Разве подобные интриганы могут принести людям счастие? Их кто просил, понуждал к переделке русского быта? Нет, сговорились меж собою, сбежались в стаю, все зараженные хворью себялюбия, гордоусы, надменные циники и отъявленные проныры, подменившие ум хитростью, правду ложью, а совесть бесчестием. Они с готовностью прогибаются под обстоятельствами, они в тайном сговоре меж собою, они улещатели, очарователи и соблазнители, они с легкостью готовы наобещать золотых гор, посулить земного рая, нутром своим твердо зная, что и гривенника не дождутся от них совращённые; извозившись в политическом навозе до самых ноздрей, они никогда не выхолят крыльев до той чистоты и лоска, чтобы взлететь жар-птицею и поразить простеца-человека своей заманчивой красотою. На какое-то время некоторые очаруются, может, и поклонятся пред этими витиями, даже восхитятся их слововерчением, но какие бы блестящие личины они ни напяливали на хари, увы, дух "чижолый", как из аидовых теснин, невольно выдаст бессовестность, порочность и поклончивость "не нашим".

И тогда вспомнится назидание святых отцов: де, они (дети антихриста) придут видом как наши, но будут не наши…

Нет бы лечь мне баюшки-баю, под бок жены, растянуть измозглые за дорогу ноги и забыться до утра, а там под ранним солнцем и мысли совсем другие угреются под темечком, и жизнь станет не такой уж безысходной.

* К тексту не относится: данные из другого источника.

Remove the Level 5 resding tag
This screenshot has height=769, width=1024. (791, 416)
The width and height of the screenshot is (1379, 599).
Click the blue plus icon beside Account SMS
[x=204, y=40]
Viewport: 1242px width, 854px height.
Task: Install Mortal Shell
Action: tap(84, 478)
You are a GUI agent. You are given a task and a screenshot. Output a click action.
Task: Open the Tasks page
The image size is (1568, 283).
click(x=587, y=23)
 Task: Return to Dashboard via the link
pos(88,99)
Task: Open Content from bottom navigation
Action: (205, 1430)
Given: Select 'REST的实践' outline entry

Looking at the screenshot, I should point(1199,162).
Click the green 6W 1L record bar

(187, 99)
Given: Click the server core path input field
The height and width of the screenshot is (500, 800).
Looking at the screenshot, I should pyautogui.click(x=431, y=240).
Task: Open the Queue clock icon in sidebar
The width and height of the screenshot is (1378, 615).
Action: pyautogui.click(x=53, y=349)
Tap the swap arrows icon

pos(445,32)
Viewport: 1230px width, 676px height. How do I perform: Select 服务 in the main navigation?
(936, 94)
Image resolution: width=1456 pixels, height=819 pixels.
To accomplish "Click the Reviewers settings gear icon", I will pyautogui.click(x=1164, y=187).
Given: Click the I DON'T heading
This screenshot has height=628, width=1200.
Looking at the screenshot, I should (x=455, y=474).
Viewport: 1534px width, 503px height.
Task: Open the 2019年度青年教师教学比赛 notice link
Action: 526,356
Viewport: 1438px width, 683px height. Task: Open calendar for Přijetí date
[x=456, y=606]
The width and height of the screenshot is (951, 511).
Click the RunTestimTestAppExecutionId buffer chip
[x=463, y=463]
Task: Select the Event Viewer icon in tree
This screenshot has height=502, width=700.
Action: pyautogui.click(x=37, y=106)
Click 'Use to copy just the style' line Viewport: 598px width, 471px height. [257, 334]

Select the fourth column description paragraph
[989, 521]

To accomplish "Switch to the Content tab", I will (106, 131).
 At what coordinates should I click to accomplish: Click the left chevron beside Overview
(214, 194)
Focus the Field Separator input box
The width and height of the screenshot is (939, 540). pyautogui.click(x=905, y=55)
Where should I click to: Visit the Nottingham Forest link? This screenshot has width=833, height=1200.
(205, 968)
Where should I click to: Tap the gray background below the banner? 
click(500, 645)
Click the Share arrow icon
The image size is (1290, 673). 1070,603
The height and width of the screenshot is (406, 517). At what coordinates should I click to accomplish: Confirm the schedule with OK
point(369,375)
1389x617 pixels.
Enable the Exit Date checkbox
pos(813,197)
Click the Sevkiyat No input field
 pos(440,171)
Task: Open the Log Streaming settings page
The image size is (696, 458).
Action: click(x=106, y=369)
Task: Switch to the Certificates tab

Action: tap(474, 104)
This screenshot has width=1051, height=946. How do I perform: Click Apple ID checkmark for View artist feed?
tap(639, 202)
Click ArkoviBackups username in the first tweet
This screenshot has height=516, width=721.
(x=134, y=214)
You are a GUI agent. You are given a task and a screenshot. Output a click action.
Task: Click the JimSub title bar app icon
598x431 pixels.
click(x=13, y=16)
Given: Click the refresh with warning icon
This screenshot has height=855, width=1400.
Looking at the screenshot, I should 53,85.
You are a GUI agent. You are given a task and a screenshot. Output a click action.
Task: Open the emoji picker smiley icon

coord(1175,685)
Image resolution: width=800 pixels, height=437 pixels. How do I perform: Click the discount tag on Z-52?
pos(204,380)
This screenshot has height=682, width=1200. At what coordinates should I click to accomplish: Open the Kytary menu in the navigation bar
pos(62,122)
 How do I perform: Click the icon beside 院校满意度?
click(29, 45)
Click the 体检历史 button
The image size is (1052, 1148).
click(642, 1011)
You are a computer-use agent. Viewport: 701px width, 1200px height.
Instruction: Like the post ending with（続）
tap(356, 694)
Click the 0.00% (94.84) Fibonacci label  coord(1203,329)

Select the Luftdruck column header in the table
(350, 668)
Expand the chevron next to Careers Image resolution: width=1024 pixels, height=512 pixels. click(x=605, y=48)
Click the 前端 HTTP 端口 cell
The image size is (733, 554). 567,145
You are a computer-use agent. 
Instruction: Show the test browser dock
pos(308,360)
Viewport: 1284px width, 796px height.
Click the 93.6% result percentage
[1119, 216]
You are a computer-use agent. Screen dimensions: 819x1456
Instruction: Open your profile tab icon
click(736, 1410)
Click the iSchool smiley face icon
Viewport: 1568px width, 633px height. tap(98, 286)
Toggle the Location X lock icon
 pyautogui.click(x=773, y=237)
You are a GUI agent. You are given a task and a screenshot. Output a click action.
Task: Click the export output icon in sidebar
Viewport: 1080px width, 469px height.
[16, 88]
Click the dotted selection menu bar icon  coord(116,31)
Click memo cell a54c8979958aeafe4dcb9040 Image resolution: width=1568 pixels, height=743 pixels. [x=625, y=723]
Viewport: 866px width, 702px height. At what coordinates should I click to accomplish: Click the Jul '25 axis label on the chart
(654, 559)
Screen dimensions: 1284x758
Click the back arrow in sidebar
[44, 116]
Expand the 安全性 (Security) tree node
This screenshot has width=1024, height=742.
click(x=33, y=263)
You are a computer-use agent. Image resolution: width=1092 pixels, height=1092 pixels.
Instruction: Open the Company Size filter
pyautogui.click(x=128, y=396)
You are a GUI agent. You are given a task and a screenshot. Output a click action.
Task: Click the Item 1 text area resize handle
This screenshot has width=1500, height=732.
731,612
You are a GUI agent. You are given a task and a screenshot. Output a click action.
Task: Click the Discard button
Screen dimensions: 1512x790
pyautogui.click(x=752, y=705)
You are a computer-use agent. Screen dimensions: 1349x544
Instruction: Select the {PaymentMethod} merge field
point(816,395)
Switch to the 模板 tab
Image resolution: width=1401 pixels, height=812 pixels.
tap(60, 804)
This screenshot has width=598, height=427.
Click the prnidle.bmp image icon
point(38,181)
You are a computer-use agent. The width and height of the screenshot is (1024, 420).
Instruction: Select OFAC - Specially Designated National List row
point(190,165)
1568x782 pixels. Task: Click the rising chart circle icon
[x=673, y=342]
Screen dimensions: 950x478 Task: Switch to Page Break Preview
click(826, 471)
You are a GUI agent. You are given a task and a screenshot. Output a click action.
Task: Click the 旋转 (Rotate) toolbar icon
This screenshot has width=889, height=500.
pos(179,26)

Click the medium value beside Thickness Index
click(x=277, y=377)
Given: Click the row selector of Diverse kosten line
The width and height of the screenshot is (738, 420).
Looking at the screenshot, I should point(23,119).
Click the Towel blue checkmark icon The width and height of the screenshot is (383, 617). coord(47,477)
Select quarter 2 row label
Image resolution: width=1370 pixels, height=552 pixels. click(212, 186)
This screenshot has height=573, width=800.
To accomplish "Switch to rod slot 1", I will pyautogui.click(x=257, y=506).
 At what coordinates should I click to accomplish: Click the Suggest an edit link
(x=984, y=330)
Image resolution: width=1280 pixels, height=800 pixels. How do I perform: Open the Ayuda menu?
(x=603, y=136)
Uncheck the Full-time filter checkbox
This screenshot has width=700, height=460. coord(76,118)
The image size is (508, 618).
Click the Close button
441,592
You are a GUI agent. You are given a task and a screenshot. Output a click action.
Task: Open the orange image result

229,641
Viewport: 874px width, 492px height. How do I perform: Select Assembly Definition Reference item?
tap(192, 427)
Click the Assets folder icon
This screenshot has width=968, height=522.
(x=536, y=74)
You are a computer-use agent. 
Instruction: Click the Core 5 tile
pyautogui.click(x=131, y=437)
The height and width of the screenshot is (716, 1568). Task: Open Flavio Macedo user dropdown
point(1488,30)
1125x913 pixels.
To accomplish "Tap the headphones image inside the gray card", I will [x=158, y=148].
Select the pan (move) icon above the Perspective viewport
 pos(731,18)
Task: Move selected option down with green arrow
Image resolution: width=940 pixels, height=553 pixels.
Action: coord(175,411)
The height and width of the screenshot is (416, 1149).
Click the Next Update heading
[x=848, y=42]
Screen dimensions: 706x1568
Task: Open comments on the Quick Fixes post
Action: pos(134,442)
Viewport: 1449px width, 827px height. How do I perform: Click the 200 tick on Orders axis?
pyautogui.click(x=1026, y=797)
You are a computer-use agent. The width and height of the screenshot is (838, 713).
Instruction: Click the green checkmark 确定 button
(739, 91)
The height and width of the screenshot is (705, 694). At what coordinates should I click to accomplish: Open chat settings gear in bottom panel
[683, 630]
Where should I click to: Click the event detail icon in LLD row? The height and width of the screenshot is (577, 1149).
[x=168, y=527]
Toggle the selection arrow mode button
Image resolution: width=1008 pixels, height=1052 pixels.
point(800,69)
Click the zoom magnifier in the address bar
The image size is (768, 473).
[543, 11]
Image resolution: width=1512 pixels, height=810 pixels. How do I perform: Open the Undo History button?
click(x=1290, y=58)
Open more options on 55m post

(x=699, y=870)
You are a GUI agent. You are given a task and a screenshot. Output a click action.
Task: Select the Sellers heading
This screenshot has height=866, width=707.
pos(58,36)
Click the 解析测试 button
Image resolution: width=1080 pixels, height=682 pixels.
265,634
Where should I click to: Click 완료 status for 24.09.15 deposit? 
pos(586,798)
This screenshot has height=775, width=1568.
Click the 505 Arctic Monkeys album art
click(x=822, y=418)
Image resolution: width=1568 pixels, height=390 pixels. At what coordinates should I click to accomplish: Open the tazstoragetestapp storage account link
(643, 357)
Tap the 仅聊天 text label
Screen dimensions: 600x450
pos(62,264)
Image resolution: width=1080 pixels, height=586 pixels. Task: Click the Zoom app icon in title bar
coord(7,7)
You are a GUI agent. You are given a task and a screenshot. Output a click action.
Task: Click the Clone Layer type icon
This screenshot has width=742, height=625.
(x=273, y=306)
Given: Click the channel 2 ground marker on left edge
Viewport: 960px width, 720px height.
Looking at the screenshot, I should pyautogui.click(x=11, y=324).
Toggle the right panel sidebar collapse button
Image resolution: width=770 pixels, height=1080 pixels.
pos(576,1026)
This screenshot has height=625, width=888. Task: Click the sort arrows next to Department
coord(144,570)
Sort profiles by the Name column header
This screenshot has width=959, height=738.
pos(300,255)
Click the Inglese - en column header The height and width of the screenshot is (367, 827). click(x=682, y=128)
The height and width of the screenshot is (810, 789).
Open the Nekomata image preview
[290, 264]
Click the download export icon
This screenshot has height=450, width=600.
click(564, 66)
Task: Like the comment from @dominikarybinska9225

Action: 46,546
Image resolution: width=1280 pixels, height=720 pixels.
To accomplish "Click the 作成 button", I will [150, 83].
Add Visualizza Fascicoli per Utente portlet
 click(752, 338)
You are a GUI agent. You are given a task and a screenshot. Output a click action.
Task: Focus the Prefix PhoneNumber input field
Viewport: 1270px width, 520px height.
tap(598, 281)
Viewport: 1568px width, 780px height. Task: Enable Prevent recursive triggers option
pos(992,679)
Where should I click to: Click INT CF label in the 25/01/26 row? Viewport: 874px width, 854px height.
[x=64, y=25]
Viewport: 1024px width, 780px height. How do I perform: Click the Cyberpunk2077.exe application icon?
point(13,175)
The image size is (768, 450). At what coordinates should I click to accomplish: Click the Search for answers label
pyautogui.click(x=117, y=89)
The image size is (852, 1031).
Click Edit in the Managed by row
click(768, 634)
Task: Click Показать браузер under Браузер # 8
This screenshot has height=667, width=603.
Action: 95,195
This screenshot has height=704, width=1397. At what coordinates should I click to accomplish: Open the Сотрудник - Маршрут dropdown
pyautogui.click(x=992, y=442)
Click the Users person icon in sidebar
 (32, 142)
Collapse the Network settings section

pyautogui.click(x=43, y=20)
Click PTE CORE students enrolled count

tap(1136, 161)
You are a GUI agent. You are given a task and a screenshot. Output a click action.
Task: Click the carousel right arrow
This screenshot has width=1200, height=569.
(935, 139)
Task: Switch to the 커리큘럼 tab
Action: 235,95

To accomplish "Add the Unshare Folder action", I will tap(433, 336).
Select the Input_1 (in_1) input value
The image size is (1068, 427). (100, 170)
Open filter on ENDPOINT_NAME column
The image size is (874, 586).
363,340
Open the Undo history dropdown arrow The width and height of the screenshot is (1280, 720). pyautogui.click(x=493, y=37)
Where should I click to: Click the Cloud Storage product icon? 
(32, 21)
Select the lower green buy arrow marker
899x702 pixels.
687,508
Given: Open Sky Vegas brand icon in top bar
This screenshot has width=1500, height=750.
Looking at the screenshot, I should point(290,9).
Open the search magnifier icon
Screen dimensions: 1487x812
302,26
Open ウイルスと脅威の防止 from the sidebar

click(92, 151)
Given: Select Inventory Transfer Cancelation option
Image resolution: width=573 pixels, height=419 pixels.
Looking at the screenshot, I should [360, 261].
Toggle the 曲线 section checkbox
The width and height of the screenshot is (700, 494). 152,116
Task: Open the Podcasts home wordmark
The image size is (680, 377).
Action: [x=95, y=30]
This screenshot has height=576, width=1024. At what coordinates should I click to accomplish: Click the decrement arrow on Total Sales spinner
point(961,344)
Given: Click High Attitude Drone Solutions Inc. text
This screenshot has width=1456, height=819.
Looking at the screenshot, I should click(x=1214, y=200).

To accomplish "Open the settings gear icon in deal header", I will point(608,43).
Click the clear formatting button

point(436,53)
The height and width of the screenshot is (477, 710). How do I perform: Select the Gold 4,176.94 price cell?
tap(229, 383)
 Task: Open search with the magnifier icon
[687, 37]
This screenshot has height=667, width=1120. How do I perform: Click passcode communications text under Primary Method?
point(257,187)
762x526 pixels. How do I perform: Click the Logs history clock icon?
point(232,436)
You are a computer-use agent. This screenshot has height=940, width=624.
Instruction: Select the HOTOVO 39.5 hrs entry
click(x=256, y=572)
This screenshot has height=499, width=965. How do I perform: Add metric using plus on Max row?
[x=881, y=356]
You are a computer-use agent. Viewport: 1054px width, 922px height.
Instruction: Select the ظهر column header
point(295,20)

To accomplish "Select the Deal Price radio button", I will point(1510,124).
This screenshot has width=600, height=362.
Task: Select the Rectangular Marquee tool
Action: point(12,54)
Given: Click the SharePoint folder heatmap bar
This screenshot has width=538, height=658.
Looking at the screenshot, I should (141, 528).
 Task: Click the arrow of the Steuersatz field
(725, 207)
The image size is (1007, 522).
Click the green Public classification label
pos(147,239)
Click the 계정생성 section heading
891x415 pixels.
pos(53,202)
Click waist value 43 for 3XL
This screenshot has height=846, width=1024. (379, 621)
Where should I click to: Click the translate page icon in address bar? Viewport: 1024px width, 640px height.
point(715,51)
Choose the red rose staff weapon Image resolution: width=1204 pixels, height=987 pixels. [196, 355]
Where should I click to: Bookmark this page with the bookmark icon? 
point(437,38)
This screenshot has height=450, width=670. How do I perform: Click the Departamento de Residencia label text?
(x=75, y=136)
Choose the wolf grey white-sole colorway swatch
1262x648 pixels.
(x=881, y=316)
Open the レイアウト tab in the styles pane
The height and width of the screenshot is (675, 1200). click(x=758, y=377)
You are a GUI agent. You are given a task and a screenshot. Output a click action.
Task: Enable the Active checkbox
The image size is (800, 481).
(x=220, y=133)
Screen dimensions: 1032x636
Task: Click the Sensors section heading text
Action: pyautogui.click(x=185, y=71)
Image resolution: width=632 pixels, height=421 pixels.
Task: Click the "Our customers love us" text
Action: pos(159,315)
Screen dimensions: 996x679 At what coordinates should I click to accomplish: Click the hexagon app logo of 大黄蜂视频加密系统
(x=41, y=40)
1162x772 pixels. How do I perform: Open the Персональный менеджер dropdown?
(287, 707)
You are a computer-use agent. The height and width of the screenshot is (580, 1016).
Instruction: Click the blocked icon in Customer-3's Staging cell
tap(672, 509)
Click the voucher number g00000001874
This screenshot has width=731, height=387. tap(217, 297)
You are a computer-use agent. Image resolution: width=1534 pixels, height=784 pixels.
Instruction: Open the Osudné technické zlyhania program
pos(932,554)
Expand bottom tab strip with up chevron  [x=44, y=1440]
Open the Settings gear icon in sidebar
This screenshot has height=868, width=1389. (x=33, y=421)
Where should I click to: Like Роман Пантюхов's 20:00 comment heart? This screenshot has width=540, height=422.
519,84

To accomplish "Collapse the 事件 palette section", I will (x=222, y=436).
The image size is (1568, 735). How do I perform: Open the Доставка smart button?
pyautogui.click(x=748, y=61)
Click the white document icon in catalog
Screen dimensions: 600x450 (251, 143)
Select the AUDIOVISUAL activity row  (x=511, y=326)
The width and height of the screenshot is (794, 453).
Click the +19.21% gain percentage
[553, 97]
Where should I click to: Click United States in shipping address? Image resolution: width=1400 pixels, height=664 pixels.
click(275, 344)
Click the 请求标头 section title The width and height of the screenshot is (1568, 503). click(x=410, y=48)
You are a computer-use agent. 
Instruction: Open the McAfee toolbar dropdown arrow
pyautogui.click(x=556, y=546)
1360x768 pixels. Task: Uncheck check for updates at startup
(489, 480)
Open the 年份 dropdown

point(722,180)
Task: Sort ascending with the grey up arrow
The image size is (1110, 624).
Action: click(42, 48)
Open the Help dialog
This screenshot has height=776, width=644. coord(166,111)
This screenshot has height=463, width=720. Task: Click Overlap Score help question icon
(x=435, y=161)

Но я вот, дурень, томлюсь у телевизора и через него, будто в замочную скважину, подглядываю московскую сутолоку, будто надеюсь выглядеть в этом бесовом толковище нечто обнадеживающее для себя, хоть какой-нибудь зацепки в будущее, что всё ещё перемелется скоро, а значит, и толк будет. И вдруг ловлю себя на желании вовсе не православном и понимаю, какой, оказывается, желчью наполнено сердце, как оно распахано до кровищи, если даже здесь, во глубине России, я не могу успокоиться и освободиться от надсады. Так глубоко зацепили меня ростовщики-новопере-дельцы, и, измываясь сейчас над Россией, нащупывая в ней самое глубинное, сокровенное, пытаясь корешки этого чувствилища пересечь, они тем самым покушаются на моё настоящее и будущее, оставляя безо всяких надежд. И чудится, что вот сейчас под покровом вселенской ночи пробудится Господь, приподнимется с постелей, сонно всмотрится в безумное, безнадёжное, тяжко больное человечество и немедленно содеет нечто такое безжалостным своим судом, что немедля отзовется на погрязших в безумстве своём… Отмщения хотелось мне впервые в жизни…

…Как жить далее с сердечной надсадою? Как случилось, что остались мы без куска хлеба, и я нынче беднее последнего пенсионера? Вроде бы не лентяй, все последние двадцать лет "ишачил" без выходных и отпусков, и вот на тебе, получай, милок, собачье неприкаянное выживание. Издал более двадцати книг, государство заработало на мне многие миллионы, я же не получил и процента с них. Выходит, меня трижды ограбили проходимцы: сначала Брежнев с Горбачевым, потом Ельцин с Гайдаром, превратив мои нищие, прикопленные на случай рубли в жалкие гроши… Ну и прокураты, забодай их козёл!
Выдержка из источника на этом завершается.